En vertu d’un « principe de concrétisation » 85 , il importe donc de reconstruire la rationalité des porteurs de parts au regard des manières concrètes dont ils connaissent, expérimentent et interprètent les normes juridiques et fiscales dans un contexte social spécifique. Le détour par leurs histoires, le matériel symbolique et les valeurs qui s’y rattachent semble encore une fois indispensable 86 . L’initiateur du recours sociétaire donne sens aux motifs-types institutionnels à l’aune de tous ces éléments mais aussi des personnes qui l’accompagnent, du cadre interpersonnel dans lequel il se positionne. Nous assistons à un exercice de subjectivation qui vaut, comme dirait Raymond Boudon, « théorisation de la situation » 87 . La recherche d’informations et d’arguments susceptibles de répondre à ces attentes peut se faire seul, par ses propres moyens, ou bien par l’intermédiaire de praticiens dont le rôle central sera examiné dans le dernier point du chapitre.

La tension entre les motifs objectifs et subjectifs transparaît dans la compréhension et l’emploi du vocabulaire juridique officiel et de catégories de langage indigènes.
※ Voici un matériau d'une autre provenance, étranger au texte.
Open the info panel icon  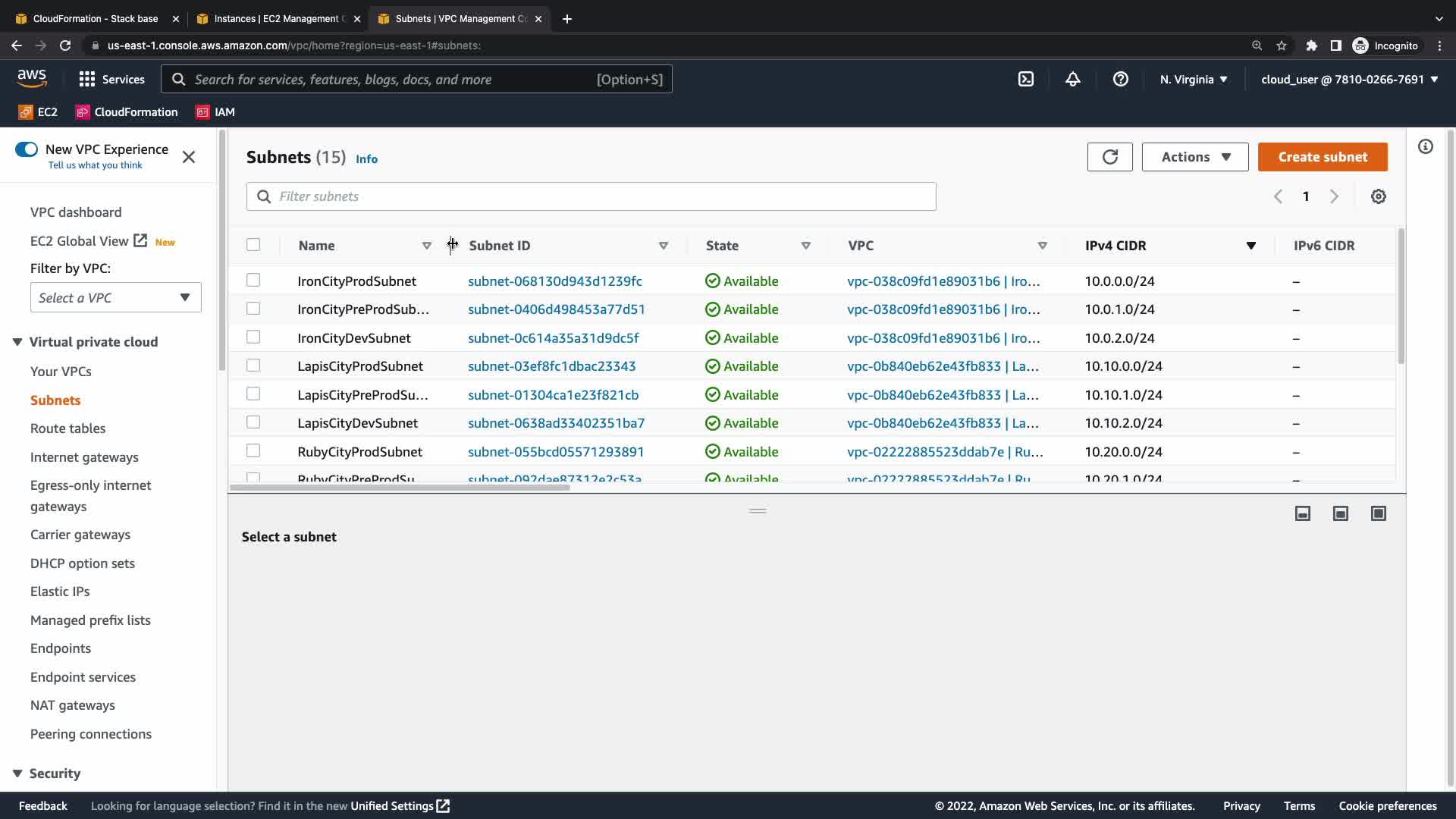tap(1425, 147)
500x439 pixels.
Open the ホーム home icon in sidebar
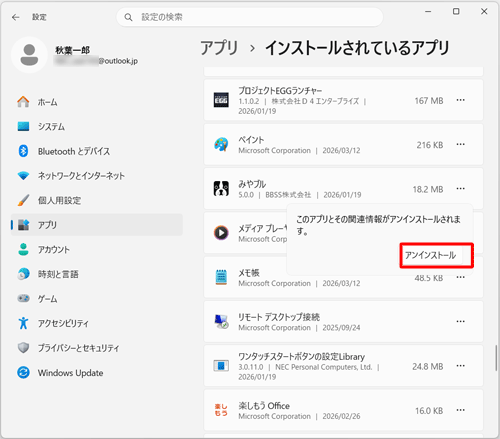(23, 102)
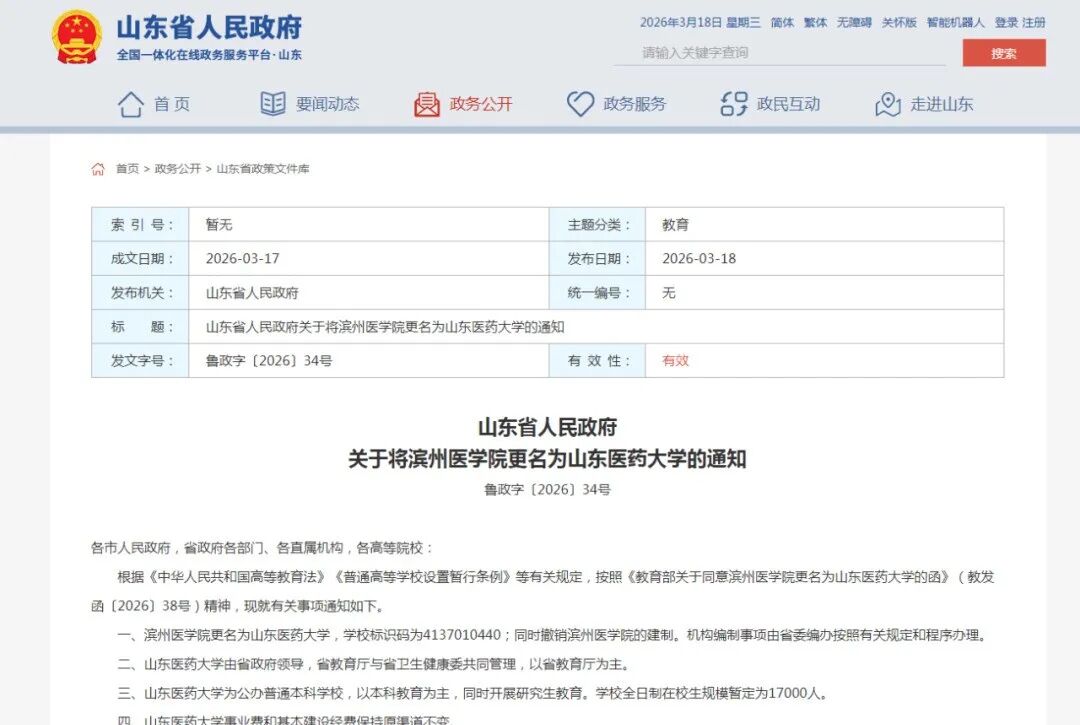Switch the site to 繁体 Chinese
The width and height of the screenshot is (1080, 725).
815,22

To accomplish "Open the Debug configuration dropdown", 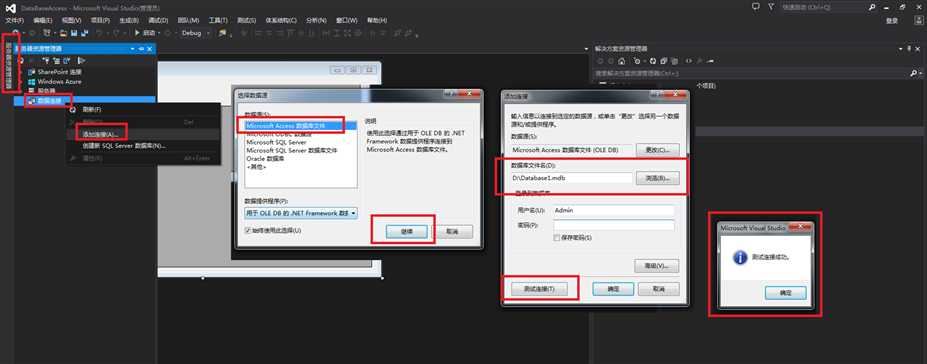I will (x=196, y=33).
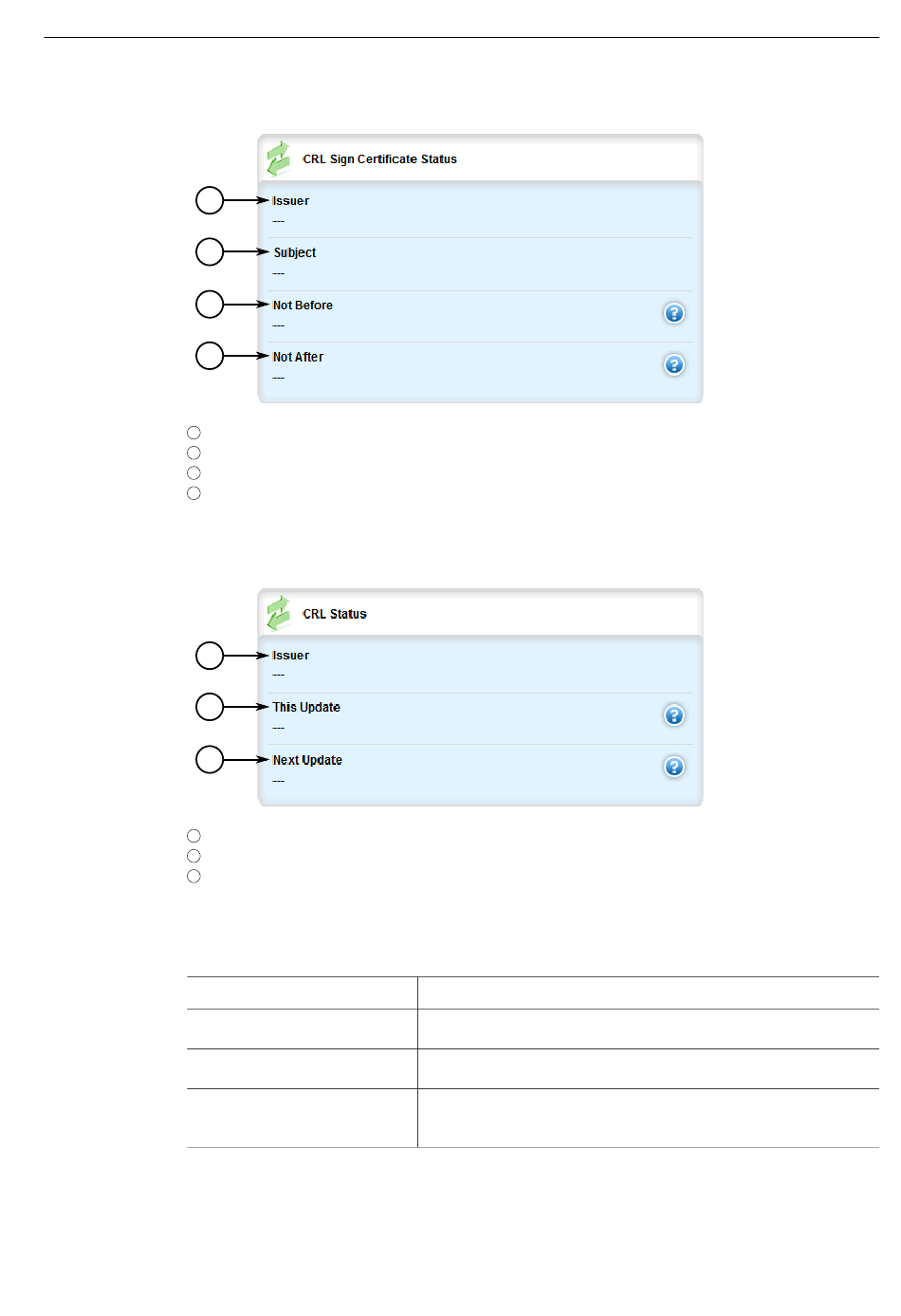The width and height of the screenshot is (901, 1316).
Task: Click the This Update field label
Action: tap(306, 708)
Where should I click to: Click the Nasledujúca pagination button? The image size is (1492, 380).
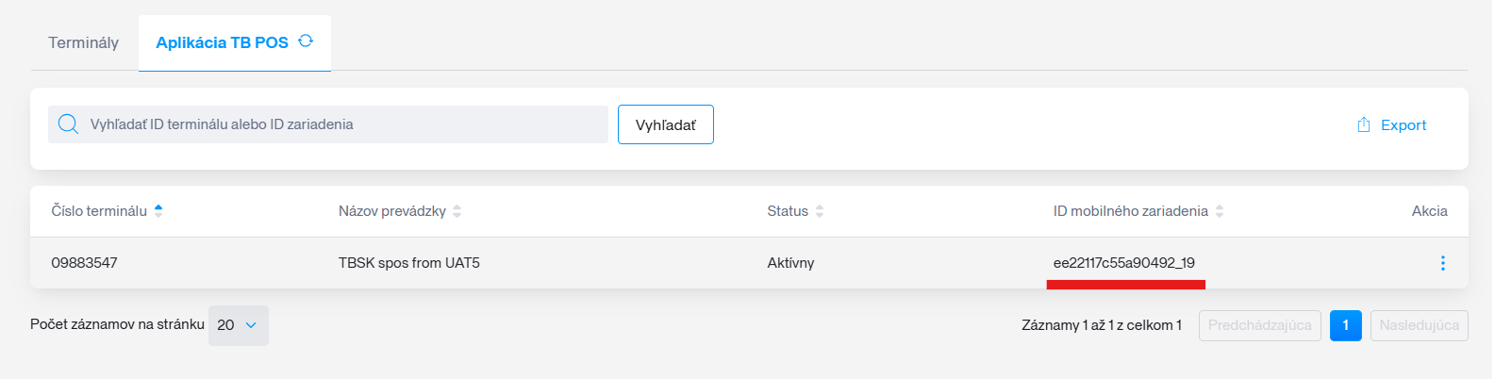(1419, 325)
Plus largement, nous pensons que les motifs objectifs s’apparentent à des motifs de type « en vue de », dans la mesure où le droit des sociétés institutionnalise davantage le registre intentionnel de l’action. A l’inverse, les motifs subjectifs reflètent eux plutôt des motifs de type « parce que », compte tenu de leur production relative au vécu des porteurs de parts. L’idée qui affleure est que, dans un registre cognitif, on essaye toujours, autant que faire se peut, de rapprocher une pensée étrange et étrangère de concepts déjà connus ou éprouvés 88 . La nouveauté subit une naturalisation ; elle est rangée dans des cadres notionnels anciens – un « déjà-là » – afin d’alimenter la grille de lecture de la réalité, du contexte ou de la situation traversés. Par extension, le sens donné aux conduites est un sens donné aux mots et aux discours. Rappelons que notre posture intellectuelle, si elle prend acte du jeu des déterminations et des contraintes, tient aussi à voir dans les porteurs de parts des acteurs doués de réflexivité 89 .

Notes
85.

Nous empruntons l’expression à Marc LEROY, « L’individu et l’impôt. Contribution à une sociologie cognitive de l’impôt », L’Année sociologique, 42, 1992, p. 319-343.

86.

Cf. Article « Croyances » in Raymond BOUDON et François BOURRICAUD, Dictionnaire critique de la sociologie, op. cit., p. 133-141. Pour eux, les croyances se constituent à la rencontre d’une histoire personnelle, de projets personnels et de la situation de l’acteur.

87.

Cf. Raymond BOUDON, Le sens des valeurs, op. cit., p. 93 sq.

88.

Cf. Denise JODELET, « Représentations sociales : un domaine en expansion » in Denise JODELET (dir.), Les représentations sociales, Paris, PUF, « Sociologie d’aujourd’hui », 1997 (1989), p. 47-78.

89.

Pour Philippe STEINER, « […] la sociologie économique prend en charge la réflexivité de l’agir économique en faisant le lien entre formes de la connaissance économique et comportements marchands ». Cf. L a sociologie économique, op. cit., p. 74. A ce propos, nous pouvons attribuer la même mission à la sociologie juridique soucieuse, elle, d’étudier en partie la réflexivité de l’agir juridique.